Supplied passage:
___

American actor (born 1985)

Andrew Keenan-Bolger is an American actor. He is best known for originating the roles of Crutchie in Newsies and Jesse Tuck in Tuck Everlasting on Broadway. His other Broadway credits include Robertson Ay in Mary Poppins, Jojo in Seussical, and Chip in Beauty and the Beast.

In 2010, Keenan-Bolger co-created the web series Submissions Only with Kate Wetherhead. He serves as the series' director and editor. He has also directed two short films, Sign and The Ceiling Fan.

==Early life and education==
A Detroit native, Keenan-Bolger is the brother of Celia Keenan-Bolger and Maggie Keenan-Bolger. He graduated from Renaissance High School and the University of Michigan, where he received a Bachelor of Fine Arts, in musical theatre, in 2007.

==Career==
As a teenager, Keenan-Bolger was in the original 2000 cast of Seussical on Broadway, as an alternate Jojo. He made his Broadway debut in the mid-1990s as Chip in Beauty and the Beast, and appeared Off-Broadway in the 1999 return engagement of A Christmas Carol at Madison Square Garden as Young Scrooge. The actor was featured in the first national tours of The 25th Annual Putnam County Spelling Bee as Leaf Coneybear, Ragtime as the Little Boy, and How the Grinch Stole Christmas as Young Max. Other theater credits include High School Musical on Stage! at North Shore Music Theatre and Perez Hilton Saves the Universe at the 2008 Fringe Festival.

He has also been seen on television as Christophe on the series The Naked Brothers Band and as a weekly commentator on FNMTV on MTV. His film credits include Beauty and the Beast: The Enchanted Christmas and Marci X.

___

Supplied information:

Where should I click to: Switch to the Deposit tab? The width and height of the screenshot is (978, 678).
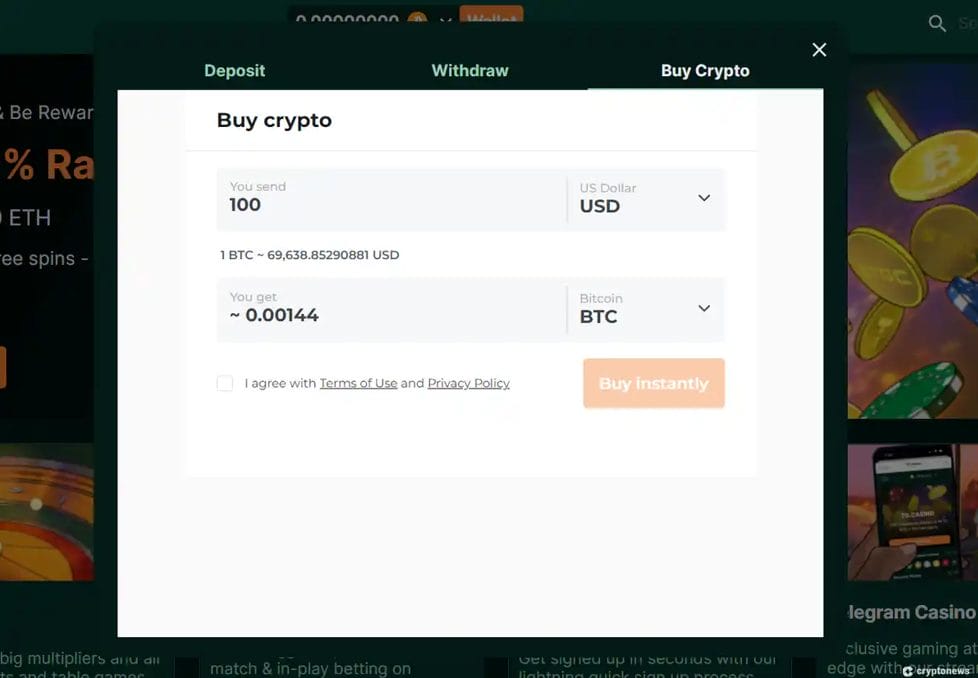235,71
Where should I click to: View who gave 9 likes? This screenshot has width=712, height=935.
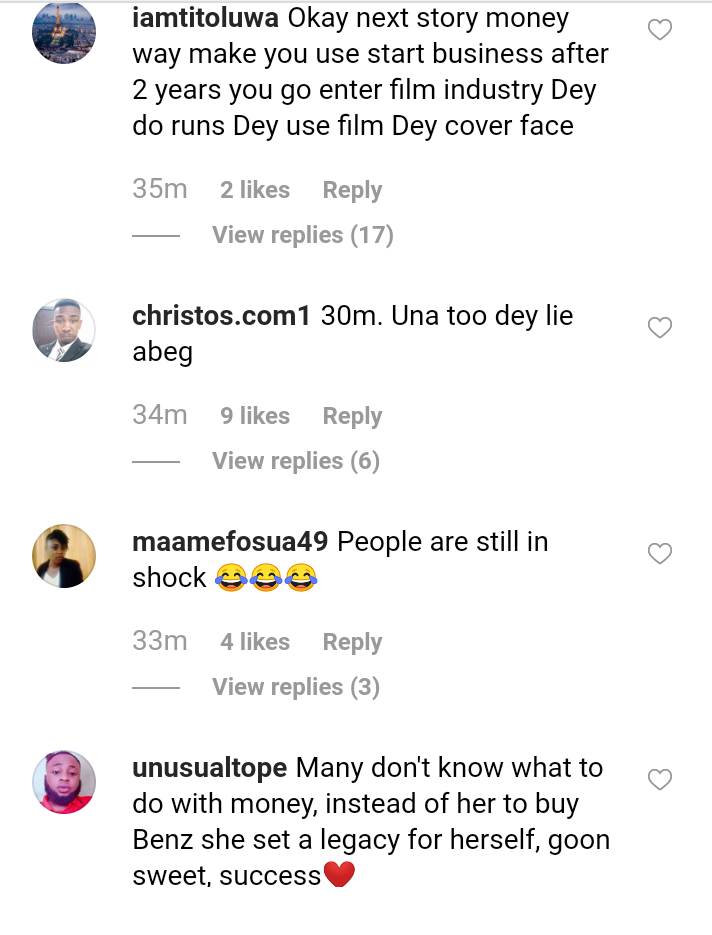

___

Your instructions: Using the actor biography, mark each statement yes or no and quote the words that settle it. (a) Keenan-Bolger received a Bachelor of Fine Arts from the University of Michigan in 2007. (b) He co-created Submissions Only with his sister Celia Keenan-Bolger. (c) In the 1999 return engagement of A Christmas Carol at Madison Square Garden, he played Young Max.

Worked answer:
(a) Yes: "the University of Michigan, where he received a Bachelor of Fine Arts, in musical theatre, in 2007"
(b) No: "Keenan-Bolger co-created the web series Submissions Only with Kate Wetherhead"
(c) No: "appeared Off-Broadway in the 1999 return engagement of A Christmas Carol at Madison Square Garden as Young Scrooge"